Given data:
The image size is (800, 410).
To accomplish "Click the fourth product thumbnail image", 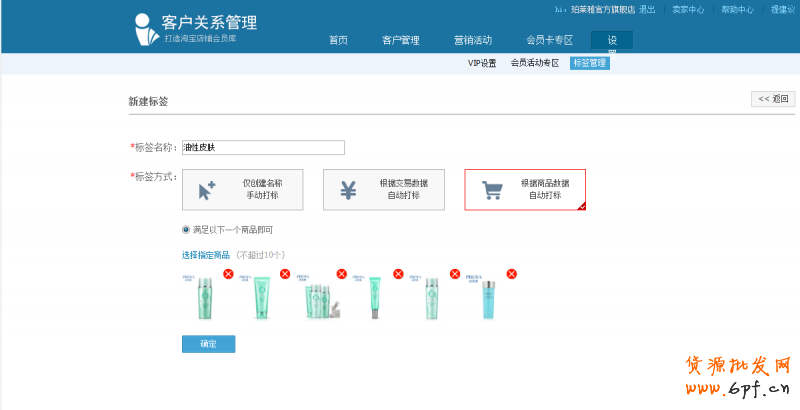I will pyautogui.click(x=375, y=297).
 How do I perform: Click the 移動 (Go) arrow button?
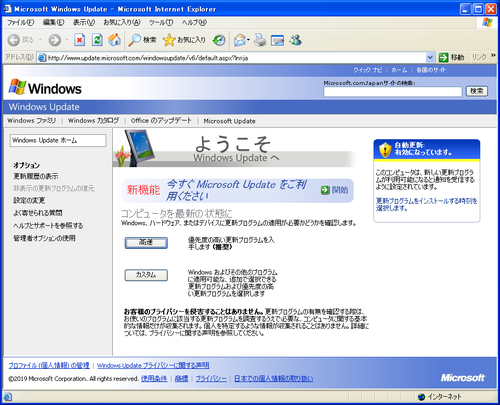click(451, 58)

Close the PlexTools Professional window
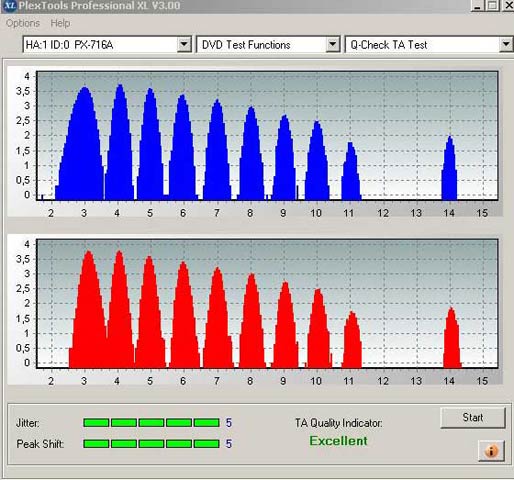point(508,5)
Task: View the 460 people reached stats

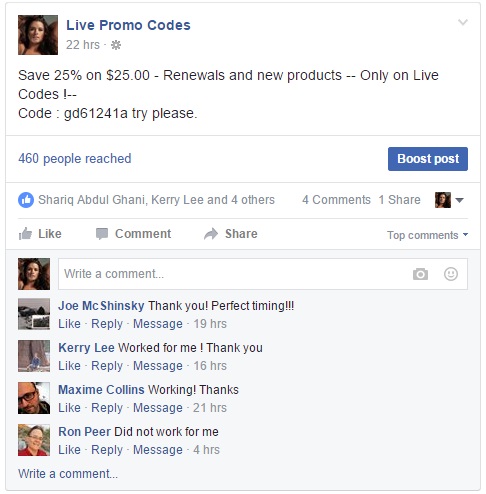Action: pyautogui.click(x=75, y=159)
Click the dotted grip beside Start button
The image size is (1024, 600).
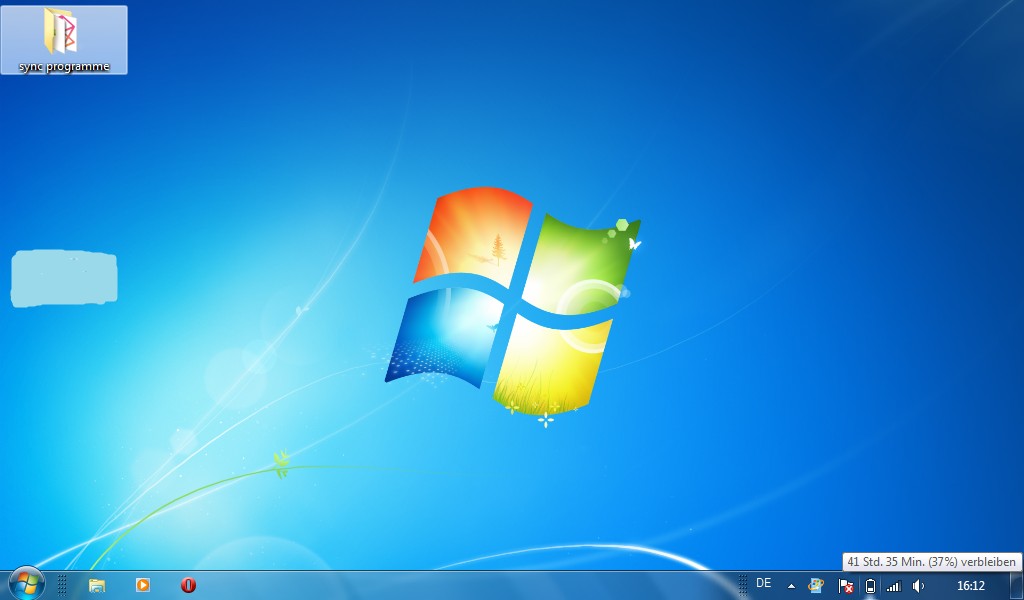pyautogui.click(x=62, y=585)
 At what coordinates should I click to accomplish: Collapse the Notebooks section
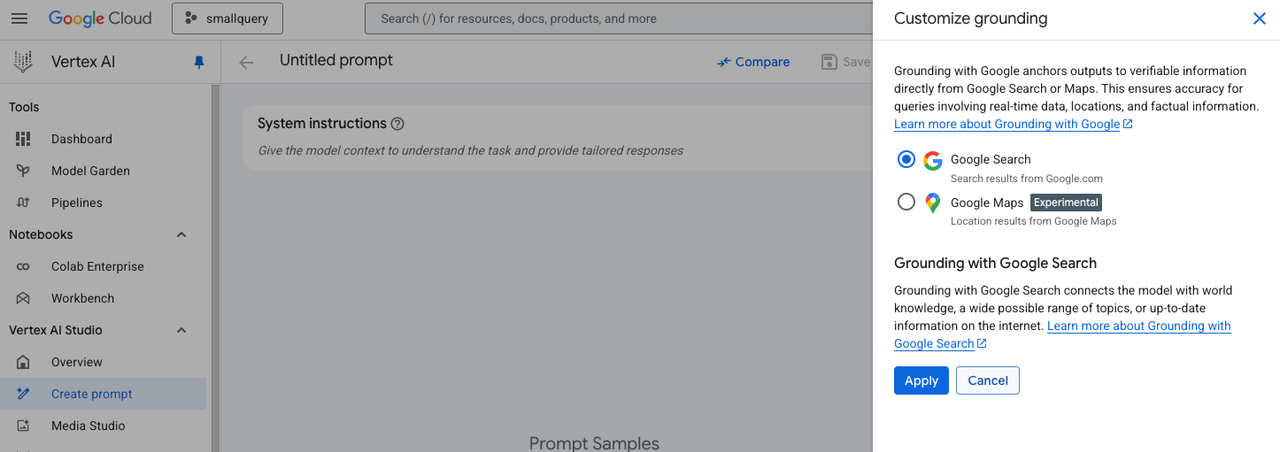pyautogui.click(x=181, y=235)
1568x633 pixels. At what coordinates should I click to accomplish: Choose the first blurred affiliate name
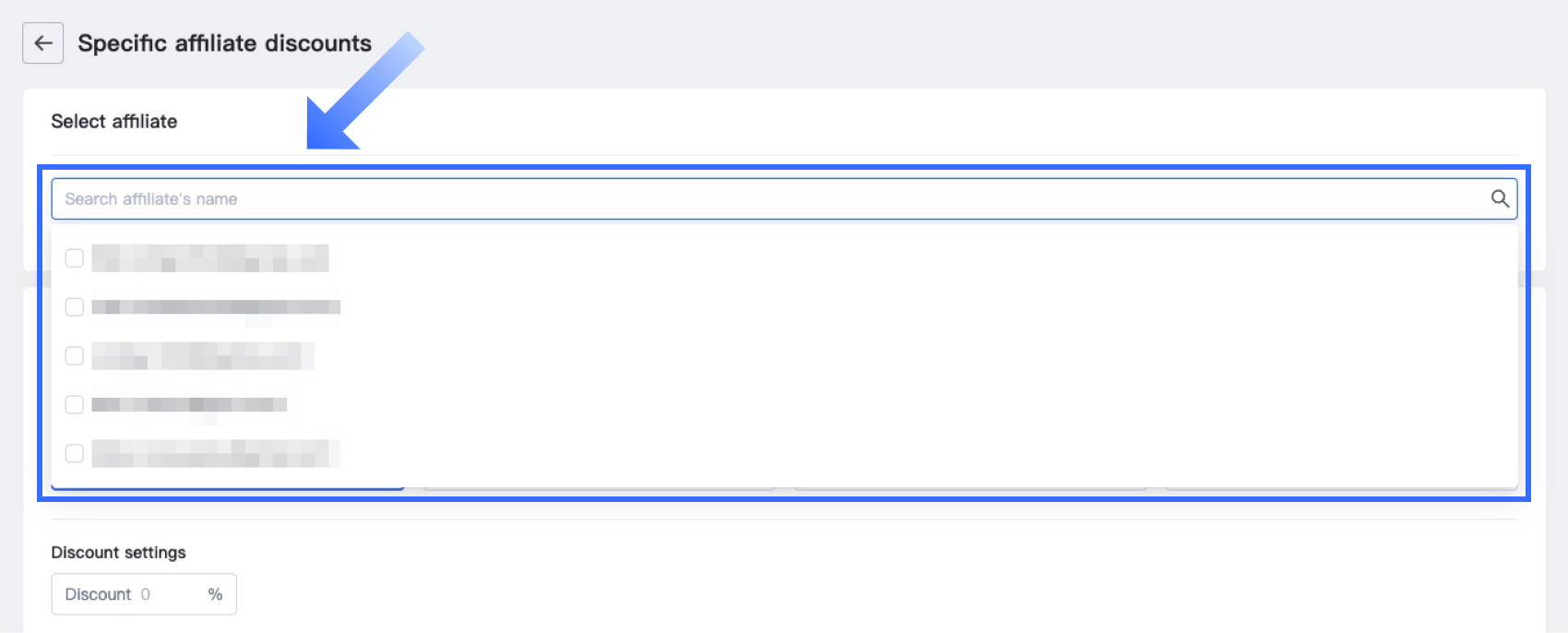[210, 258]
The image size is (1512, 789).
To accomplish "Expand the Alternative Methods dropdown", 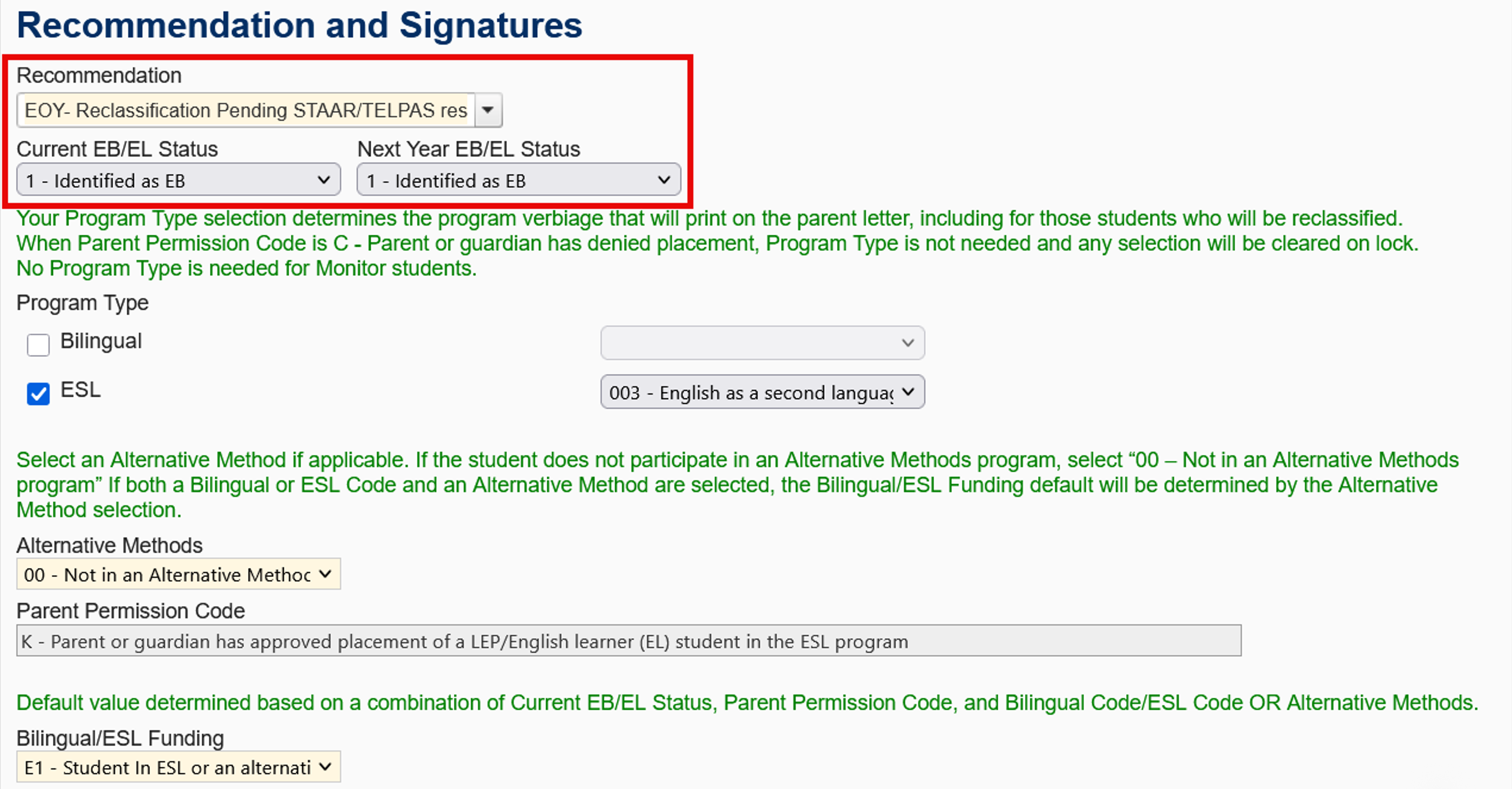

Exercise: Set out the lines of the items as a numbered list, starting at the line with "At what coordinates should I click to accomplish: Collapse" and running through the end of the items. Skip blank lines and leave the pictures out.

Response to the task:
1.  At what coordinates should I click to accomplish: Collapse the Notebooks section
2. pyautogui.click(x=181, y=235)
3. 1568x633 pixels. At what coordinates should I click to accomplish: Choose the first blurred affiliate name
4. [210, 258]
5. The image size is (1512, 789).
6. To accomplish "Expand the Alternative Methods dropdown", 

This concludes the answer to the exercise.